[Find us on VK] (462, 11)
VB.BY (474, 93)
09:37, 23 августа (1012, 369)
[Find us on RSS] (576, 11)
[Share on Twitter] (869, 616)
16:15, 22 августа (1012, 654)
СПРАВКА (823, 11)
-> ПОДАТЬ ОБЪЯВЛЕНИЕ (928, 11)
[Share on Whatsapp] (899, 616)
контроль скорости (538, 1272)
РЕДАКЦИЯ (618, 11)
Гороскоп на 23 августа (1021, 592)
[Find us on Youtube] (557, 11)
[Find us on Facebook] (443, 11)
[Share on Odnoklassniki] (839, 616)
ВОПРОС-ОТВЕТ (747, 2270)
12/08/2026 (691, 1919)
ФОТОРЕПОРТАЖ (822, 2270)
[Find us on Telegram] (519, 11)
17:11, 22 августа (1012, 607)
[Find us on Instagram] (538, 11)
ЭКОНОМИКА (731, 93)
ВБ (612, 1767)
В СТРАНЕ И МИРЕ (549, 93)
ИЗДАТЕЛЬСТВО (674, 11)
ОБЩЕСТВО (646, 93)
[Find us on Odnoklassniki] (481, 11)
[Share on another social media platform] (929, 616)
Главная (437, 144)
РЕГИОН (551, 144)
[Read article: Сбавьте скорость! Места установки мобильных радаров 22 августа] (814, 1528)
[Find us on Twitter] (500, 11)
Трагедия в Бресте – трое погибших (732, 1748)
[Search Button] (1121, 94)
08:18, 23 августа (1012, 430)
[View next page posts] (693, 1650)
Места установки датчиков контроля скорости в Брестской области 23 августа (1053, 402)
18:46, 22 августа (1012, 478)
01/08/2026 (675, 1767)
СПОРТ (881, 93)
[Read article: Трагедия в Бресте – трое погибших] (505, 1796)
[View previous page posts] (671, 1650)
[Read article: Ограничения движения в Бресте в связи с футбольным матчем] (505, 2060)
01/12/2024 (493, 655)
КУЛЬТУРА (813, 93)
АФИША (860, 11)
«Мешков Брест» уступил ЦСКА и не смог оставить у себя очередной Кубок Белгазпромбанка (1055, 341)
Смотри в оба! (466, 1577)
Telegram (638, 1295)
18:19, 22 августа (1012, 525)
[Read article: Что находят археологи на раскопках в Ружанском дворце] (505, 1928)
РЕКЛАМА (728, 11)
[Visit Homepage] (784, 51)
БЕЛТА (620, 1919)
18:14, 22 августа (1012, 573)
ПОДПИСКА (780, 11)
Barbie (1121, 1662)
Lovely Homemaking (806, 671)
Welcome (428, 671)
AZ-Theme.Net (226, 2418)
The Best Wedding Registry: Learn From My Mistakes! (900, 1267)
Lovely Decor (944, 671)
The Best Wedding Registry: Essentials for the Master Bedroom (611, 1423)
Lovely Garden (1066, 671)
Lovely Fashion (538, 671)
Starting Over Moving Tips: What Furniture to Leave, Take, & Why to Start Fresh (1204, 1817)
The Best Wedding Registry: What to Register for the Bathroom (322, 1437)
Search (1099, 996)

Task prompt: Copy every line above exactly.

Problem solution:
[Find us on VK] (462, 11)
VB.BY (474, 93)
09:37, 23 августа (1012, 369)
[Find us on RSS] (576, 11)
[Share on Twitter] (869, 616)
16:15, 22 августа (1012, 654)
СПРАВКА (823, 11)
-> ПОДАТЬ ОБЪЯВЛЕНИЕ (928, 11)
[Share on Whatsapp] (899, 616)
контроль скорости (538, 1272)
РЕДАКЦИЯ (618, 11)
Гороскоп на 23 августа (1021, 592)
[Find us on Youtube] (557, 11)
[Find us on Facebook] (443, 11)
[Share on Odnoklassniki] (839, 616)
ВОПРОС-ОТВЕТ (747, 2270)
12/08/2026 (691, 1919)
ФОТОРЕПОРТАЖ (822, 2270)
[Find us on Telegram] (519, 11)
17:11, 22 августа (1012, 607)
[Find us on Instagram] (538, 11)
ЭКОНОМИКА (731, 93)
ВБ (612, 1767)
В СТРАНЕ И МИРЕ (549, 93)
ИЗДАТЕЛЬСТВО (674, 11)
ОБЩЕСТВО (646, 93)
[Find us on Odnoklassniki] (481, 11)
[Share on another social media platform] (929, 616)
Главная (437, 144)
РЕГИОН (551, 144)
[Read article: Сбавьте скорость! Места установки мобильных радаров 22 августа] (814, 1528)
[Find us on Twitter] (500, 11)
Трагедия в Бресте – трое погибших (732, 1748)
[Search Button] (1121, 94)
08:18, 23 августа (1012, 430)
[View next page posts] (693, 1650)
Места установки датчиков контроля скорости в Брестской области 23 августа (1053, 402)
18:46, 22 августа (1012, 478)
01/08/2026 (675, 1767)
СПОРТ (881, 93)
[Read article: Трагедия в Бресте – трое погибших] (505, 1796)
[View previous page posts] (671, 1650)
[Read article: Ограничения движения в Бресте в связи с футбольным матчем] (505, 2060)
01/12/2024 (493, 655)
КУЛЬТУРА (813, 93)
АФИША (860, 11)
«Мешков Брест» уступил ЦСКА и не смог оставить у себя очередной Кубок Белгазпромбанка (1055, 341)
Смотри в оба! (466, 1577)
Telegram (638, 1295)
18:19, 22 августа (1012, 525)
[Read article: Что находят археологи на раскопках в Ружанском дворце] (505, 1928)
РЕКЛАМА (728, 11)
[Visit Homepage] (784, 51)
БЕЛТА (620, 1919)
18:14, 22 августа (1012, 573)
ПОДПИСКА (780, 11)
Barbie (1121, 1662)
Lovely Homemaking (806, 671)
Welcome (428, 671)
AZ-Theme.Net (226, 2418)
The Best Wedding Registry: Learn From My Mistakes! (900, 1267)
Lovely Decor (944, 671)
The Best Wedding Registry: Essentials for the Master Bedroom (611, 1423)
Lovely Garden (1066, 671)
Lovely Fashion (538, 671)
Starting Over Moving Tips: What Furniture to Leave, Take, & Why to Start Fresh (1204, 1817)
The Best Wedding Registry: What to Register for the Bathroom (322, 1437)
Search (1099, 996)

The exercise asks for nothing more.